[THE INPUT]

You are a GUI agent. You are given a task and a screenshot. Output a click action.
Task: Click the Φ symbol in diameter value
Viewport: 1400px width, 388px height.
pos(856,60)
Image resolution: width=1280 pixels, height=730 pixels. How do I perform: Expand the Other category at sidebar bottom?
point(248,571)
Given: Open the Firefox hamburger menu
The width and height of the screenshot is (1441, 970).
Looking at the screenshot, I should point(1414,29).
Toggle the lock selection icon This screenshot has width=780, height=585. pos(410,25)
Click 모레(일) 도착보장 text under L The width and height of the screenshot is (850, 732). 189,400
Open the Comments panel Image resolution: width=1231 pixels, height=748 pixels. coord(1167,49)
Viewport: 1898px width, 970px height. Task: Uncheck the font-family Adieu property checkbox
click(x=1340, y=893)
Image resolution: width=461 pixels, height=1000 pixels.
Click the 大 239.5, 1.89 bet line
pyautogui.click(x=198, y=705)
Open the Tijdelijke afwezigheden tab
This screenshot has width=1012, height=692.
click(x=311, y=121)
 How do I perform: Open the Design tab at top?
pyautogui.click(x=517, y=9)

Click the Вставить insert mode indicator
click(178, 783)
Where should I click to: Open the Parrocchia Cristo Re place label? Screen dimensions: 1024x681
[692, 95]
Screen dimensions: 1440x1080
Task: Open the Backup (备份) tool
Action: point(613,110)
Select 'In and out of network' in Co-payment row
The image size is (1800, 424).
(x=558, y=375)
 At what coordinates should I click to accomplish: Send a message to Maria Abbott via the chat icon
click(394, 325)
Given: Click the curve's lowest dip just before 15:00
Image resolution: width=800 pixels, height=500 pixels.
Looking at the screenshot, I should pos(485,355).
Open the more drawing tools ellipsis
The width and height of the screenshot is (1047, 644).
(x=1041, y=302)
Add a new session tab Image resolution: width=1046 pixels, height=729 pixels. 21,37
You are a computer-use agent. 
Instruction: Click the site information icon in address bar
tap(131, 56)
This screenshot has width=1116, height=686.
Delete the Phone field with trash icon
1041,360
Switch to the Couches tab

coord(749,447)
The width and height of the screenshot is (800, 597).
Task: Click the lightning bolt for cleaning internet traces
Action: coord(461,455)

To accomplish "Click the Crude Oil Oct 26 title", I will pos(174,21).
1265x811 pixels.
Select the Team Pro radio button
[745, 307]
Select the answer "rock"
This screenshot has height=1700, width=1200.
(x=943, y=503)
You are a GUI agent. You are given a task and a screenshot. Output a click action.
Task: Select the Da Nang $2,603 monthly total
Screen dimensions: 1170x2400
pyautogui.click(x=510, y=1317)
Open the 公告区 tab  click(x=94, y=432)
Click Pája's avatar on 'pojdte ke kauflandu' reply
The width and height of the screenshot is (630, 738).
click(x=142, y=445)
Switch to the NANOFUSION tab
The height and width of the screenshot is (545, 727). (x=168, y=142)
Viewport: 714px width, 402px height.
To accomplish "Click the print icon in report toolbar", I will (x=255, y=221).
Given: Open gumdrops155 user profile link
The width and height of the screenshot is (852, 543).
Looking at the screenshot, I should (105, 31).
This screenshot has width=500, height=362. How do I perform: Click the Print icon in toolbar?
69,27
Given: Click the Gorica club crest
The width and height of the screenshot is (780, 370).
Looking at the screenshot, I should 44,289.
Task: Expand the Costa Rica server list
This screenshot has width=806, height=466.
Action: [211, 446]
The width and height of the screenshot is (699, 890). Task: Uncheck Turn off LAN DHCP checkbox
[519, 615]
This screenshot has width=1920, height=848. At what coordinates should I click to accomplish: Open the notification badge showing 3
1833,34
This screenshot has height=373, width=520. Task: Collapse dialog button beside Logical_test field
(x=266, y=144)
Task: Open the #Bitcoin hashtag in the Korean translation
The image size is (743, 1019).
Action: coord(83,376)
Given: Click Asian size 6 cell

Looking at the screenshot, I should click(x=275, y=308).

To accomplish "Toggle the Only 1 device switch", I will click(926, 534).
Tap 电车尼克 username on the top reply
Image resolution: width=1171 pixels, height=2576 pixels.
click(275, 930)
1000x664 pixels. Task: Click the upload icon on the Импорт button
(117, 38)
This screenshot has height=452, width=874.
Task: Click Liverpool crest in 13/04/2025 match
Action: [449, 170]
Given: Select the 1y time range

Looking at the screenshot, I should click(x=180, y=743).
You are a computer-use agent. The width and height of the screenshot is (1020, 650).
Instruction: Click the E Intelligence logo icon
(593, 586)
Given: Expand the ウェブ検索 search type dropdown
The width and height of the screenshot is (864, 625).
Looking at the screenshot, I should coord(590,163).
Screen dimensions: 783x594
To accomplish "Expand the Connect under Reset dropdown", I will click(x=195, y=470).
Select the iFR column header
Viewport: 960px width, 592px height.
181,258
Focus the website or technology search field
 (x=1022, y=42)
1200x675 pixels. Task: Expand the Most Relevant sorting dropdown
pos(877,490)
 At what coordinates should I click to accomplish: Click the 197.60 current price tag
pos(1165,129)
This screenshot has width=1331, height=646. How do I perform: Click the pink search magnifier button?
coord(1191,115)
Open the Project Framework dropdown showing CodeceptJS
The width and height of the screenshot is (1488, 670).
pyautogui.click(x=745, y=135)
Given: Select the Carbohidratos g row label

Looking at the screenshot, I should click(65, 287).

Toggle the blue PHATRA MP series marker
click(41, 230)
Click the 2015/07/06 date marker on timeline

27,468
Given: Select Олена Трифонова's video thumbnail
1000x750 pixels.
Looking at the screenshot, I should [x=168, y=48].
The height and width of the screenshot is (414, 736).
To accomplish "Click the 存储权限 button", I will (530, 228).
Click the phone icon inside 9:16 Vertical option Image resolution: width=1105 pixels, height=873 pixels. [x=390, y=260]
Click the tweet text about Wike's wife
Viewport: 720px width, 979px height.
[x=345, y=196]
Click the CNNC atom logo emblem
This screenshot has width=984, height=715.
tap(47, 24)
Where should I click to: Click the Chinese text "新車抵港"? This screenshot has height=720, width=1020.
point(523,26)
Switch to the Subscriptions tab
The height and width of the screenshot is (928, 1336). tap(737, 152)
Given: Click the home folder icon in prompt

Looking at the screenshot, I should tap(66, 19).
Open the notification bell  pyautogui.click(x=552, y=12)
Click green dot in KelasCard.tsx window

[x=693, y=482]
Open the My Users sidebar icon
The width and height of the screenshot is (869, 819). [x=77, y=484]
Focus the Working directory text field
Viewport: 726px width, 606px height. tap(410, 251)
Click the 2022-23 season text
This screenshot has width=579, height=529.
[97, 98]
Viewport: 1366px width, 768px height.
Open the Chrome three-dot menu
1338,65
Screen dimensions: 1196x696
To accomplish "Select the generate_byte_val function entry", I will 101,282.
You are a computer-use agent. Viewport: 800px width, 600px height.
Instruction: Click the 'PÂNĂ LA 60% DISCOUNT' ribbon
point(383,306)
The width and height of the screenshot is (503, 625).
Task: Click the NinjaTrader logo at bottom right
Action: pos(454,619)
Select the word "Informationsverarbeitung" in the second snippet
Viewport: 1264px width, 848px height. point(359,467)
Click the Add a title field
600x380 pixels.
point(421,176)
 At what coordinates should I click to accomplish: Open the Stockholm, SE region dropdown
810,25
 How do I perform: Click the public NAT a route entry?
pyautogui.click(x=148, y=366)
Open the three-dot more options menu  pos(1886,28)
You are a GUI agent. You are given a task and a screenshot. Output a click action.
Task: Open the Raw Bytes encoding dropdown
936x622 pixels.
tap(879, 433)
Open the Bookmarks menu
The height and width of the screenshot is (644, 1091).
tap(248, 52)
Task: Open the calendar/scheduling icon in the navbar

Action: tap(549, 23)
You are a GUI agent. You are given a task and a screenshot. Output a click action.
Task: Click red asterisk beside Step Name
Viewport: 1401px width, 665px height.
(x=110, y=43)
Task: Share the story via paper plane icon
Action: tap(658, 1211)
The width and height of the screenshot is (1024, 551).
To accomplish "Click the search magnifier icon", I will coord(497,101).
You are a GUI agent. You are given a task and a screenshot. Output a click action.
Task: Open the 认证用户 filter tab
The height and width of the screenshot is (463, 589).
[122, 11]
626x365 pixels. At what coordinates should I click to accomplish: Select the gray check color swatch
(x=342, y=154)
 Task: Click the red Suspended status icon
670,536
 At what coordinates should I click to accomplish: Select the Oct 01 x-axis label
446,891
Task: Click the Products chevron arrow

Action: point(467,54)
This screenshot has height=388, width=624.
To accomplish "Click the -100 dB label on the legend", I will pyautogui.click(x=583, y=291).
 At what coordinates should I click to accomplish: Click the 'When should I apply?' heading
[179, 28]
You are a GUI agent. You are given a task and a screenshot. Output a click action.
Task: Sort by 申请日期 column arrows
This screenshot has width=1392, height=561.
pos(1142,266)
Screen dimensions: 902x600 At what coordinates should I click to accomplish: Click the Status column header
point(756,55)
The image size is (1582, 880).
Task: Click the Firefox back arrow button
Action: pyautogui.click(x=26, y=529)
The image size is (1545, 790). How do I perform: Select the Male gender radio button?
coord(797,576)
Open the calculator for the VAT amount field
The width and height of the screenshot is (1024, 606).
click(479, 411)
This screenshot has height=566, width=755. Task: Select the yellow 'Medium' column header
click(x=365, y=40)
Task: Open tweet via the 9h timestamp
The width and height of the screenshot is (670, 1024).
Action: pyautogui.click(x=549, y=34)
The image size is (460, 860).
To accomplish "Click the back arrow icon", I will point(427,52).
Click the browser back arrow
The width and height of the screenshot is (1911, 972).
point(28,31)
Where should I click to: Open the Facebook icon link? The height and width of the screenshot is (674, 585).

[/THE INPUT]

- _DIRECTIONS_
Report how many lines of the data above hold the string "link". Nothing else belongs in the answer.

- _EXERCISE SOLUTION_
2